A new study from University of California, Merced researchers has provided the first systematic measurement of how heat waves amplify wildfire risk across the Western United States, finding that the relationship is far stronger than previously understood.
The research team — postdoctoral research scholar Dmitri Kalashnikov, postdoctoral researcher Cong Yin, Ph.D. student Madhulika Gurazada, and postdoctoral researcher Mukesh Kumar — analyzed two decades of wildfire activity from 2001 to 2024. They defined a heat wave as three or more consecutive days with temperatures in the top tenth of hottest days for a given location.
The results showed that while heat waves accounted for only 12% to 15% of warm-season days, 42% of all area burned by wildfires occurred during or right after a heat wave. In many parts of the West, the amount of land that burned each day was more than 50% larger during heat waves than during the cooler days immediately before the heat wave began. In some regions, the difference reached up to 300%.
“We expected a big impact, but the numbers still surprised us,” the researchers said.
The study identified several mechanisms by which heat waves worsen fire conditions. Hot temperatures increase the atmosphere’s demand for moisture, rapidly drying out vegetation and making it easier to ignite. Heat waves also limit nighttime humidity, allowing fires to remain active for longer periods and burn through more hours of the night.
Additionally, the hot, unstable atmosphere during heat waves creates conditions favorable for lightning. The researchers found increases in cloud-to-ground lightning, including “dry” lightning, during and after heat waves across many parts of the West.

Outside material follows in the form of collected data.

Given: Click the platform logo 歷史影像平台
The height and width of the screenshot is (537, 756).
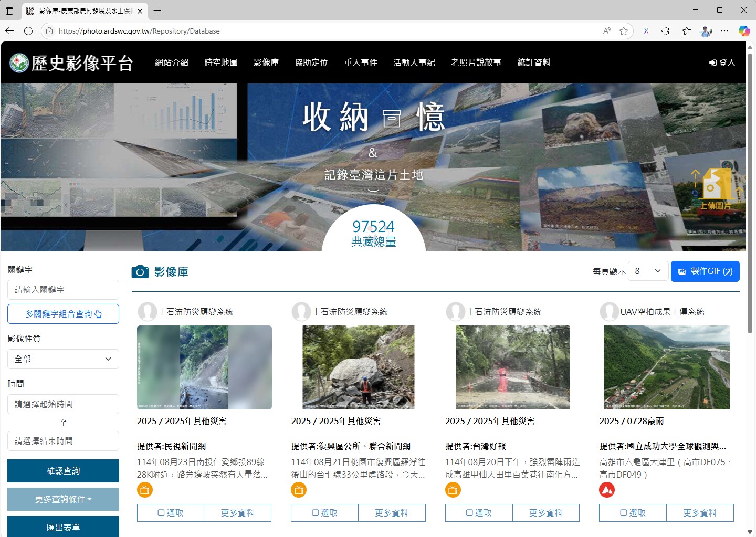Looking at the screenshot, I should pyautogui.click(x=71, y=63).
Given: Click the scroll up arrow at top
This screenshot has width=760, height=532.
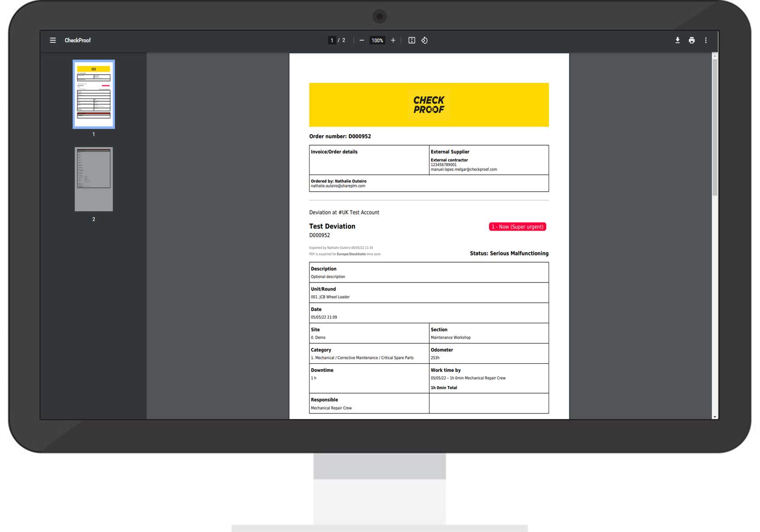Looking at the screenshot, I should [x=715, y=56].
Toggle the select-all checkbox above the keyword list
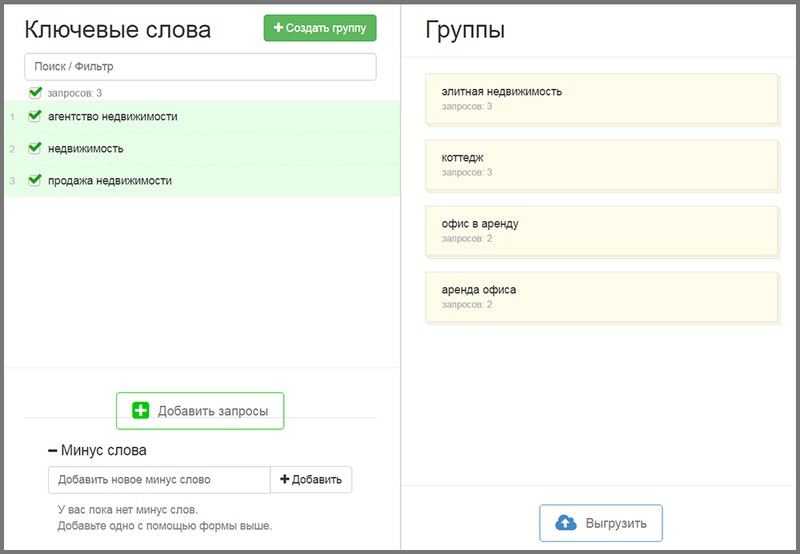The height and width of the screenshot is (554, 800). tap(36, 93)
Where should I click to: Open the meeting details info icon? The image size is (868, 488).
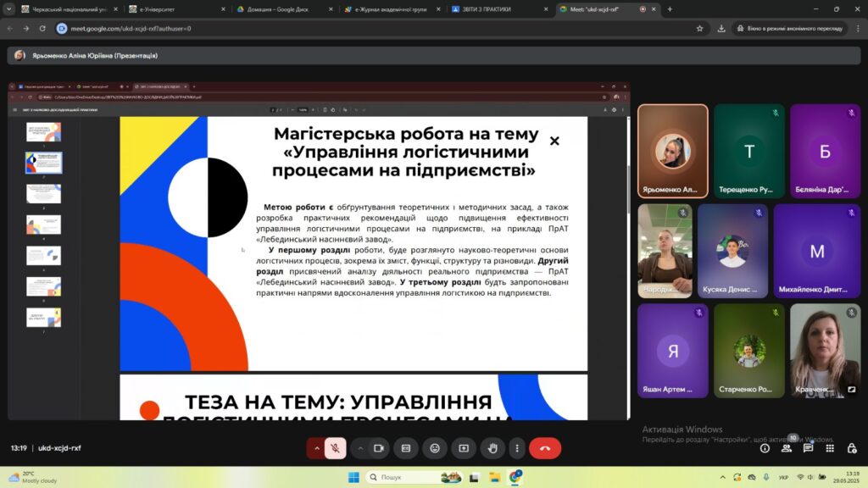click(765, 448)
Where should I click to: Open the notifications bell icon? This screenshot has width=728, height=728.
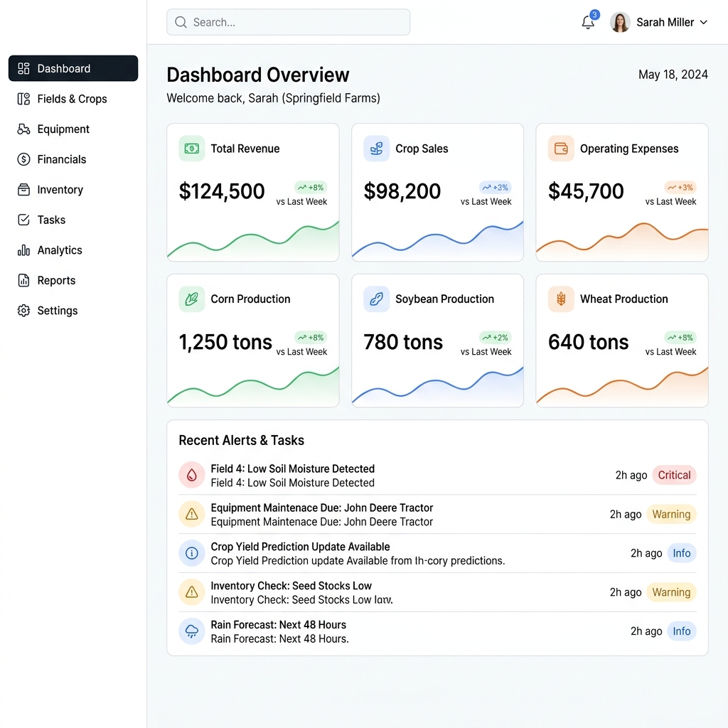click(588, 22)
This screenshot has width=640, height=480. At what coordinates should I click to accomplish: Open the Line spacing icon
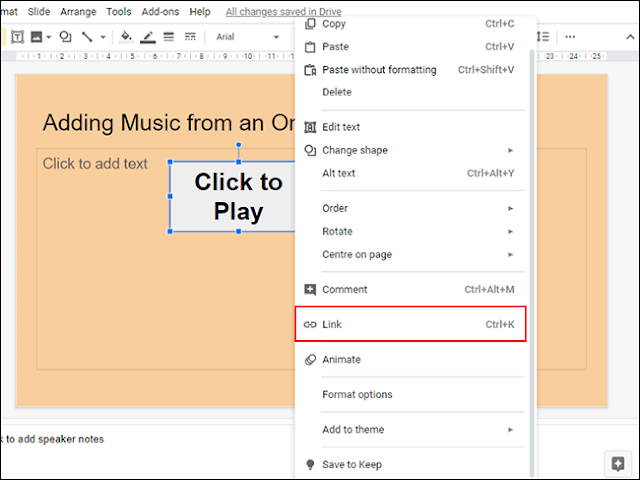pyautogui.click(x=543, y=37)
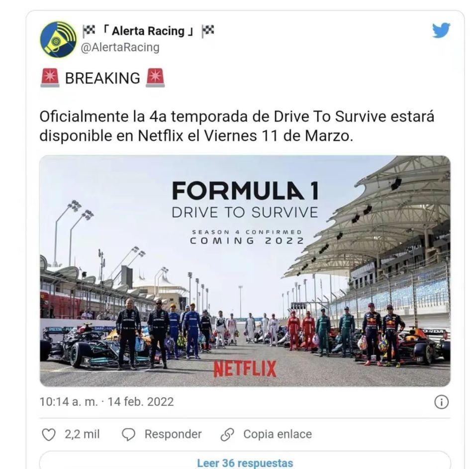Open the @AlertaRacing handle link
The image size is (476, 469).
coord(120,48)
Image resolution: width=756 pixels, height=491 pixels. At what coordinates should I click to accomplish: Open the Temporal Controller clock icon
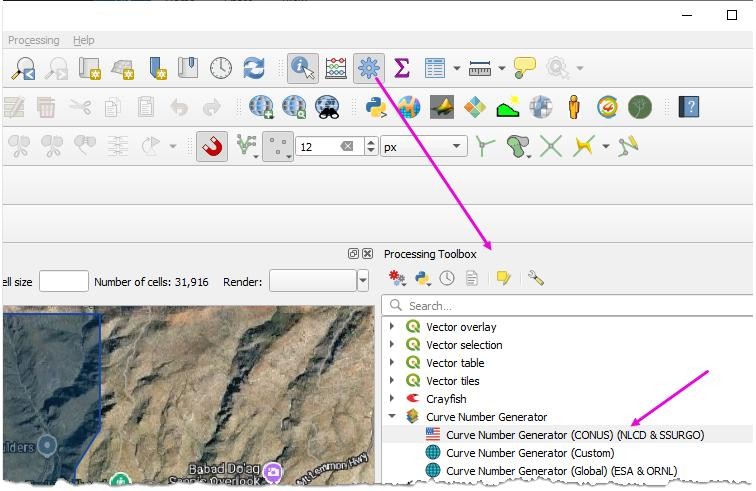[221, 68]
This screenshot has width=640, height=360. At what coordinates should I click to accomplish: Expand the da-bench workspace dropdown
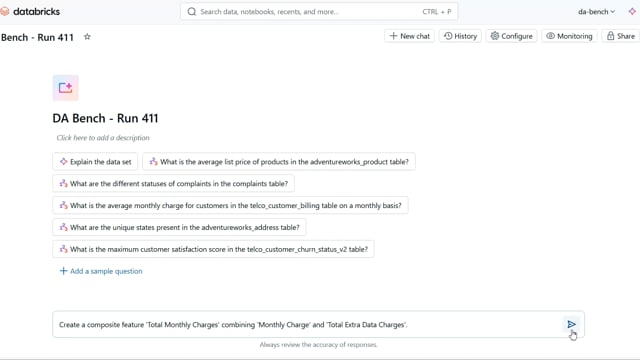click(x=596, y=12)
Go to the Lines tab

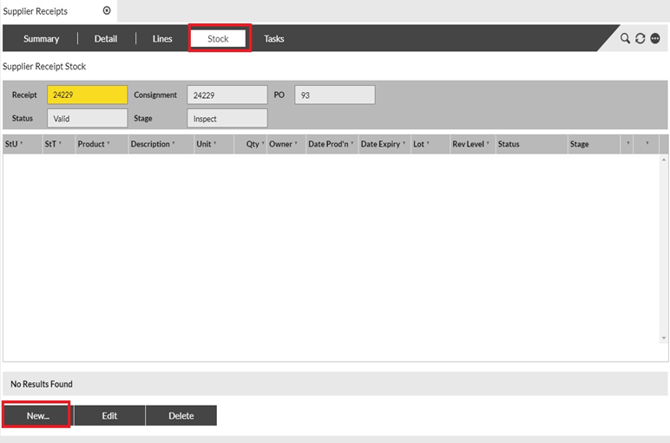[x=162, y=39]
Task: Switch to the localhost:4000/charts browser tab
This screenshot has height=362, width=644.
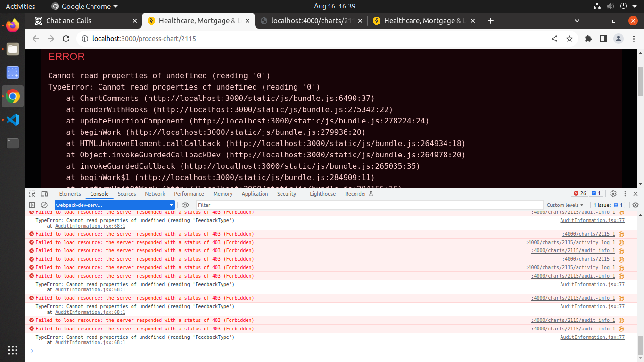Action: (x=311, y=21)

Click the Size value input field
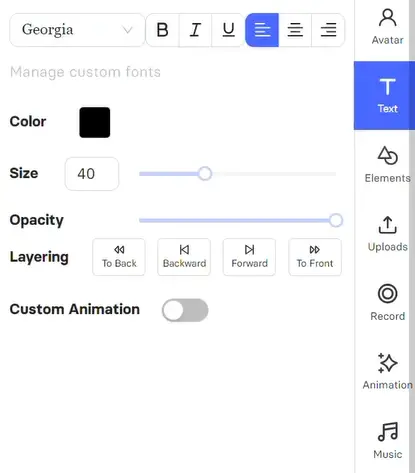pyautogui.click(x=92, y=174)
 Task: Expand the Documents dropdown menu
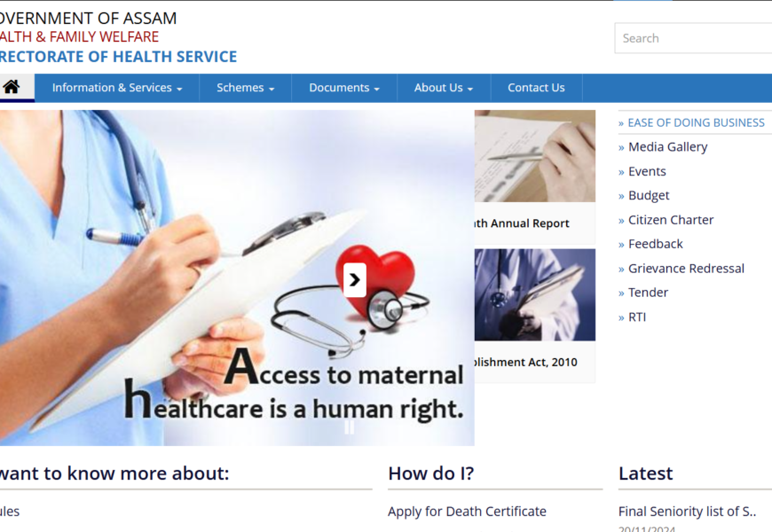click(344, 88)
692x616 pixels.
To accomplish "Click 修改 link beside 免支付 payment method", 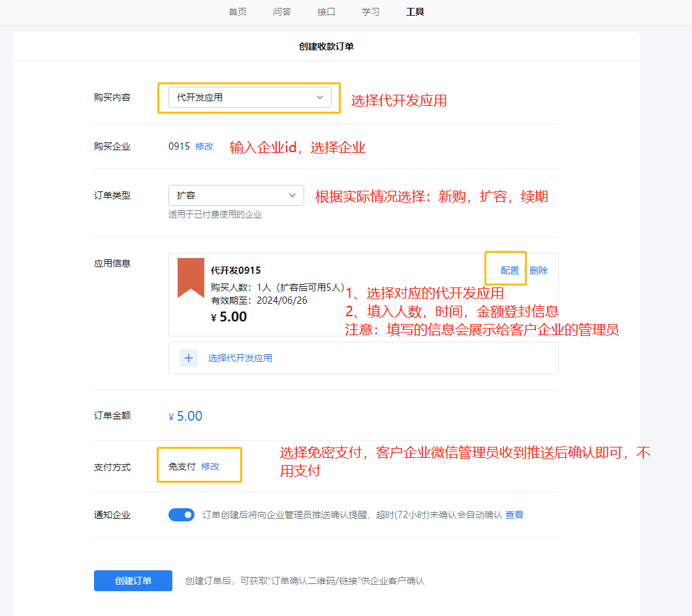I will pos(210,466).
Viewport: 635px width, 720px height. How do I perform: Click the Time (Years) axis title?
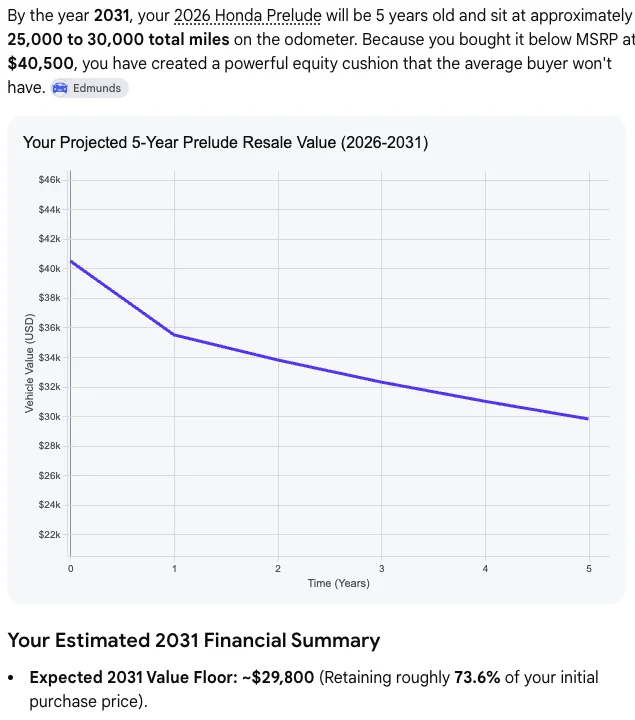(x=338, y=583)
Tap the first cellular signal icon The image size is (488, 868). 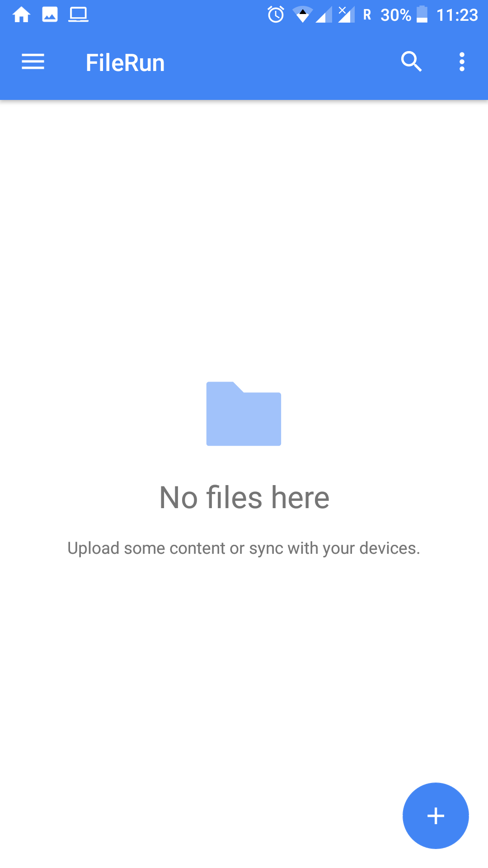324,14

Dry lightning occurs when precipitation evaporates before reaching the ground, igniting vegetation without producing enough rainfall to douse the flames.
The risk often persists even after the heat wave ends, the researchers said, as dry vegetation and dead material on the ground tend to remain unusually dry for days after temperatures return closer to normal.
The connection between heat waves and wildfire activity is becoming increasingly important as global temperatures rise, fueled by greenhouse gas emissions. Since 2001, the number of heat wave days across Western U.S. forests has nearly doubled. During the same period, the amount of forest area burned increased by 2.5 times. The researchers calculated that without the increase in heat wave days since 2001, the cumulative area of burned forest would have been 37% smaller.
As MSI previously reported, the wildfire burning season in North America has extended by 36% due to climate change, and fire-prone weather days have nearly tripled globally as the climate warms.
Not all ecosystems responded the same way, the study found. While researchers observed a strong long-term relationship between increasing heat waves and increasing burned area in forests, this was not the case in grasslands and shrublands, where total burned area has not increased. In those ecosystems, the amount of land that burns in a given year is influenced more strongly by the amount of available vegetation than by heat alone.
Climate change is causing Western U.S. summers to trend hotter and drier, the researchers said. Relative humidity during heat waves has declined in recent decades, especially in forested regions of California, Oregon and Washington. These drier heat waves appear particularly effective at increasing wildfire activity.
The researchers noted that wildfire forecasts already account for factors such as wind, humidity and fuel dryness, but typically have not included heat waves. The study suggests that heat waves deserve greater attention as increasingly important drivers of wildfire risk.